Dann hieß es auch schon einchecken im Logues Liscannor Hotel. Hier konnten wir uns von zweierlei ein gutes Bild machen: Feucht-fröhliche Junggesellinnen-Abschiede sind in Irland ein großes Spektakel, und die Iren lieben es, alkoholisiert Rugby zu schauen. Besonders Letzteres wurde beim Abendessen mehr als deutlich, denn es war der Tag mit dem WM-Spiel Deutschland gegen Ghana. Der Tisch fürs Dinner wurde vom Hotelpersonal für uns extra strategisch so platziert, dass wir uns die Leckereien schmecken lassen und unseren Jungs gleichzeitig die Daumen drücken konnten. Das Rugby-Wunsch-Programm wurde von der Hotelleitung zu unseren Gunsten nicht gezeigt – was zu einigen lautstarken Diskussionen führte, die insgesamt aber doch harmlos blieben.
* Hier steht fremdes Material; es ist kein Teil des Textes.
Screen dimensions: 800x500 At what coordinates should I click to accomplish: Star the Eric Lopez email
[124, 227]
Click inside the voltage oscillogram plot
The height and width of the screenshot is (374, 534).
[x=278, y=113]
P1060907Der Sonntagmorgen startete abermals sonnig. Wir streiften auf den ersten Kilometern kurz die Cliffs of Moher, unser Meinung dazu haben wir Euch ja aber schon weiter oben verraten. Dann ging es zu The Burren, einer einzigartigen Felslandschaft. Sehr spannend! Nur sehr kurz blieb die Rundfahrt durch Galway, denn uns alle zog es zurück in die Natur. Einige Schutzgebiete säumten bereits unseren Weg zum Connemara National Park. Im Anschluss nahmen wir bei Clifden noch die „Sky Road“ unter die Räder und umrundeten  den Ballycroy National Park auf unserem Weg zum Tagesziel: Ballina Manor Hotel.